I turn to face them, watching James’s throat move with an almighty swallow. Rock fights to keep his expression neutral, and Kinkaid looks anywhere but at me. My breath is trapped, stretching my lungs. Tears burn my throat, and one slides down my cheek. “Bye,” I whisper.

Will they hold their reserve?

I understand why they’re keeping their distance now. They don’t want to wear their pain or desperation. It’s a protection mechanism necessary for survival in a place like this. I won’t hold it against them because they’re practically vibrating with tension, their mouths tight and their eyes pleading. It’s killing them to let me go.

James is the one to break first. He reaches me in two determined strides and crushes me against him, lifting my feet from the ground.

Rock is next, stealing me away to hug and kiss away my tears. He pulls something from his pocket and presses it onto my hand. When I look down, I discover a small, folded origami rose made from the pages of a book. I blink and tears trickle a path down my hot cheeks.

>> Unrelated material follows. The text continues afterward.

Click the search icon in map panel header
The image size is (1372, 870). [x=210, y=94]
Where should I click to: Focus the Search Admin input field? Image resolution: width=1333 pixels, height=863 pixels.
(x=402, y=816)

Kinkaid is last, and he can’t look at me, but his hold is firm, his kiss to my forehead gentle and fleeting as though touching me is too much for him to bear. When I stare up, desperate to look into his sapphire eyes, he maintains his gaze on a point in the distance. I pull the hastily scribbled note from where it’s tucked into my waistband and stuff it into his hand. He glances down, then closes it tightly in his fist.

“You should go now,” he says in his cold, gruff voice, but he holds me just a little too long to be truly unaffected.

I pull away, inhaling a gulp of breath to push down the wave of sadness that would be big enough to knock me off my feet if I let it escape. The warden holds the door open for me, and I walk without awareness, like a windup toy crossing the floor, its attention focused on nothing. The click of the door behind me is so final, it makes me gasp. I don’t turn because looking back is pointless. They’re trapped in a world that isn’t mine. But I won’t be able to forget them. Not ever. I’ll write to them. I’ll tell them how I feel. I’ll make them understand that I want to wait for them, however long it’ll take.

Before I was sold at auction, my life was meaningless and empty. I got by but I wasn’t thriving. I was lonely, deep in my bones, giving away my heart for peanuts in return.

I want more than that now. I want to be the life they’re dreaming about having when they’re finally released. I want to be their hope and salvation.

I want all this love crowded inside me to find a home inside them.

I want redemption for us all, and I’ll get it.

I’ll fight and I’ll win because if I’ve survived my life until now , there’s nothing I can’t do.